Shaggy August 11, 2007 14

This isn’t news as we generally post – just rambling on. I am on my way to getting my arcade business started as yesterday I went up to the State Commerce department and registered my business. Within two weeks I am supposed to receive a certificate showing that it is officially recognized – then I will work on getting the loan so I can buy a number of games.

I have been wanting to do this for as long as I can remember. It started when I originally saw the movie Tron, where Flynn owned and operated his own arcade and on top of that lived in it with an apartment above. I thought that it was coolest thing ever and have wanted to run an arcade since. I have managed an arcade before for about a year and it was a fun experience and learned much of what I needed to know doing that.

A few people over the years have attempted to talk me out of doing this or discouraging me with some negative thoughts about the idea but I will be moving forward despite that.
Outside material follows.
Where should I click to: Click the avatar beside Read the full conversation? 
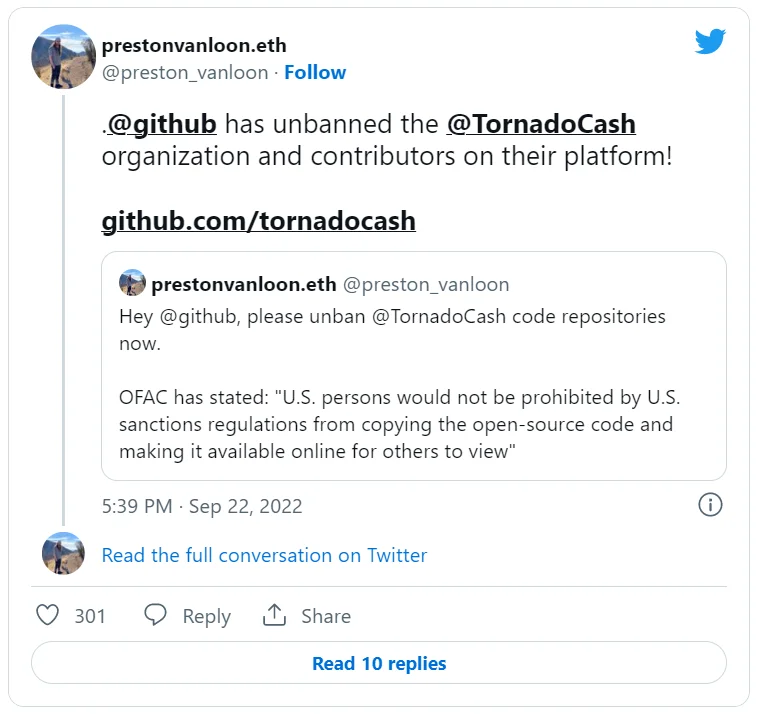pos(64,554)
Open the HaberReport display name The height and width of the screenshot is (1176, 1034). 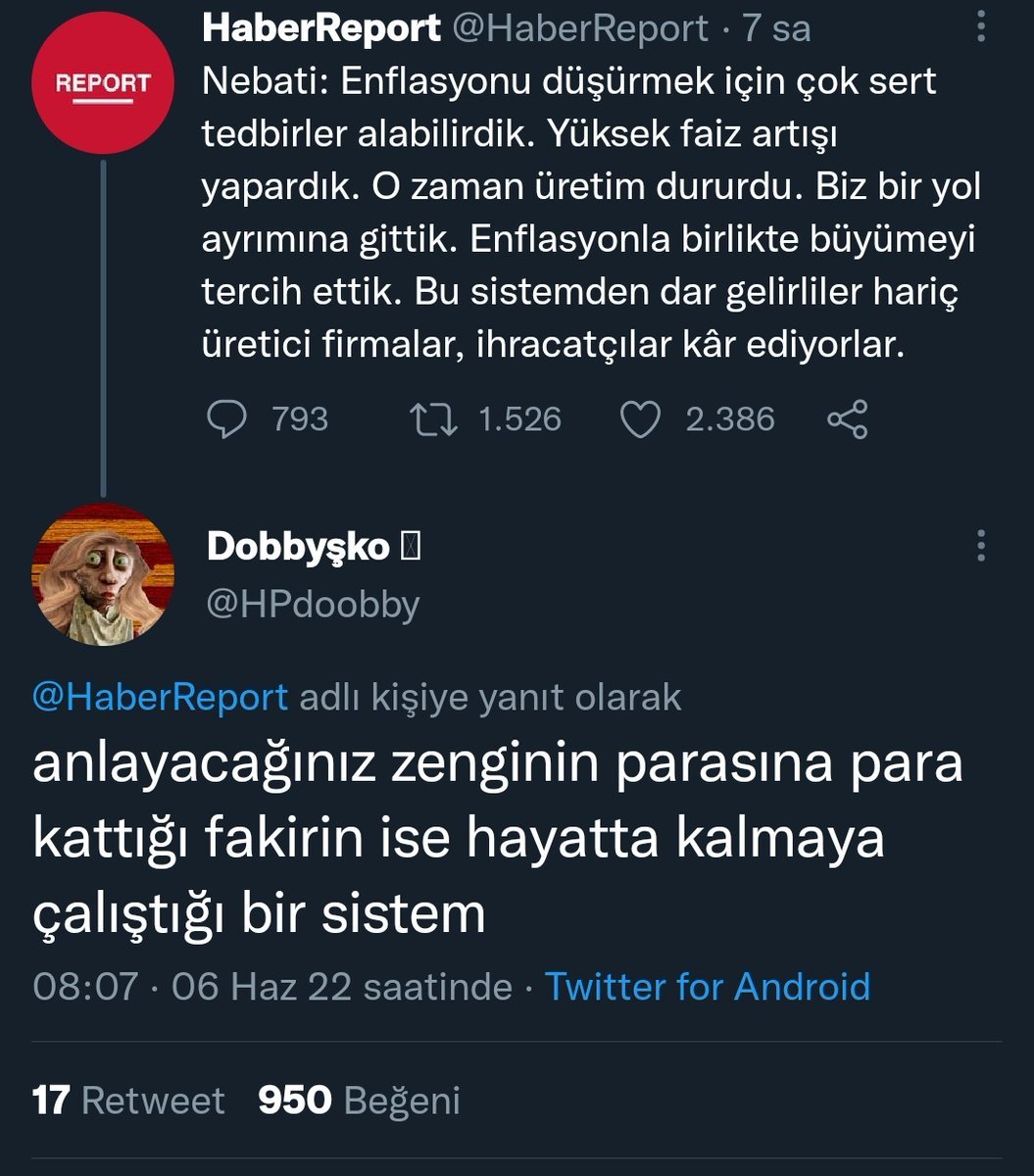coord(321,28)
I think I can make my arcade successful. That might be foolhardy in the view of some people but passion is part of what makes a business work. Marketing it to others will be a challenge but my local competition makes it easy for me – they only rely on word-of-mouth, which is possibly the slowest way to advertise. I will be using other means to get the word out and remind people of what arcades are. Once I am closer to opening I will post more about this along with pictures of the arcade itself. – Shaggy

[Discuss on the Forum]


  1. twistedsupreme August 11, 2007 at 11:21 pm - Reply

    I know it’s going to do well and I can’t wait to see it when it’s up and running. I do have a request however. When you’ve set up this arcade, can you come and set one up in my home town too!

  2. August 13, 2007 at 2:24 am - Reply

    Welcome to the business! It’s always good to see people taking an interest in arcade route operation. When we started our business in 2002, a lot of people (including my now wife, then girlfriend) were skeptical. Mind you, not in our ability to run the business but rather whether the customers would be there. Well, it’s 2007 and I’m happy to say that the our company is doing better than ever!

    The best advice I can give you is to not let people get you down. A lot of times the people putting you down are the ones who have either failed to start a business themselves or are skeptical about the arcade market. I am here to say that if you have the passion and the patience to see your business through and you can provide quality games the customers will eventually come.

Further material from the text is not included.